── Supplied information ──

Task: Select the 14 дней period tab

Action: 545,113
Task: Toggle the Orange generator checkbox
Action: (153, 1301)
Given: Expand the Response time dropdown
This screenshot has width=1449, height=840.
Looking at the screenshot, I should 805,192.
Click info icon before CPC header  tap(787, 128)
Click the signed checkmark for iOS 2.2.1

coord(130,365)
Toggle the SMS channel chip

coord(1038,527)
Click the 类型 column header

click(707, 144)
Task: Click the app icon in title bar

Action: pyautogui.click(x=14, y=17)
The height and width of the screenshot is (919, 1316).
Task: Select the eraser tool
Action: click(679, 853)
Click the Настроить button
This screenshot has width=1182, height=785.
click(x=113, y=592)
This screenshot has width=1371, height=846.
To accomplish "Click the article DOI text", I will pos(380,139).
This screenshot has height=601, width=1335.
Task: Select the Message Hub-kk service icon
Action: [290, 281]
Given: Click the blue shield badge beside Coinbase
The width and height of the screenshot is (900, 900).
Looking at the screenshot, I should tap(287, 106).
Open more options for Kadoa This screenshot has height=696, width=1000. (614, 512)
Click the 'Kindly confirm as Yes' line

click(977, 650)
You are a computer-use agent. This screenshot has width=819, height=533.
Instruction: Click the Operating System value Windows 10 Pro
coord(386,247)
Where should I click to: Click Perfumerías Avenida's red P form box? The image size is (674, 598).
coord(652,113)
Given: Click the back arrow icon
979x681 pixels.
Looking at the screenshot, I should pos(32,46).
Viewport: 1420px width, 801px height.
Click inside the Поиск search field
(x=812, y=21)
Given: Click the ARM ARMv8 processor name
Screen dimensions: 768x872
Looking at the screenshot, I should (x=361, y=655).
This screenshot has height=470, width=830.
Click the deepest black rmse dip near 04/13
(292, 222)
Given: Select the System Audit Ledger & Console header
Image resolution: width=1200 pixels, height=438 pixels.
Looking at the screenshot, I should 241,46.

───

- **Task description**:
To complete this exercise, set down every line above exactly once more.

- **Output of the exercise**:
Task: Select the 14 дней period tab

Action: 545,113
Task: Toggle the Orange generator checkbox
Action: (153, 1301)
Given: Expand the Response time dropdown
This screenshot has width=1449, height=840.
Looking at the screenshot, I should 805,192.
Click info icon before CPC header  tap(787, 128)
Click the signed checkmark for iOS 2.2.1

coord(130,365)
Toggle the SMS channel chip

coord(1038,527)
Click the 类型 column header

click(707, 144)
Task: Click the app icon in title bar

Action: pyautogui.click(x=14, y=17)
The height and width of the screenshot is (919, 1316).
Task: Select the eraser tool
Action: click(679, 853)
Click the Настроить button
This screenshot has width=1182, height=785.
click(x=113, y=592)
This screenshot has width=1371, height=846.
To accomplish "Click the article DOI text", I will pos(380,139).
This screenshot has height=601, width=1335.
Task: Select the Message Hub-kk service icon
Action: [290, 281]
Given: Click the blue shield badge beside Coinbase
The width and height of the screenshot is (900, 900).
Looking at the screenshot, I should tap(287, 106).
Open more options for Kadoa This screenshot has height=696, width=1000. (614, 512)
Click the 'Kindly confirm as Yes' line

click(977, 650)
You are a computer-use agent. This screenshot has width=819, height=533.
Instruction: Click the Operating System value Windows 10 Pro
coord(386,247)
Where should I click to: Click Perfumerías Avenida's red P form box? The image size is (674, 598).
coord(652,113)
Given: Click the back arrow icon
979x681 pixels.
Looking at the screenshot, I should pos(32,46).
Viewport: 1420px width, 801px height.
Click inside the Поиск search field
(x=812, y=21)
Given: Click the ARM ARMv8 processor name
Screen dimensions: 768x872
Looking at the screenshot, I should (x=361, y=655).
This screenshot has height=470, width=830.
Click the deepest black rmse dip near 04/13
(292, 222)
Given: Select the System Audit Ledger & Console header
Image resolution: width=1200 pixels, height=438 pixels.
Looking at the screenshot, I should 241,46.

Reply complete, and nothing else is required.